Exercise aim:
Lay out the items from the line with "Open Cabinet Makers" through the end of the items as a two-column CSV with the columns instruction and response. Give one row per item, with its text and its answer each in a single quoted field and line breaks replaced by spaces.

Listing:
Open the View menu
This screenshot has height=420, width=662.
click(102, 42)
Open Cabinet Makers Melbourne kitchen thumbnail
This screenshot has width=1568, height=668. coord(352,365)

Exercise output:
instruction,response
"Open Cabinet Makers Melbourne kitchen thumbnail","This screenshot has width=1568, height=668. coord(352,365)"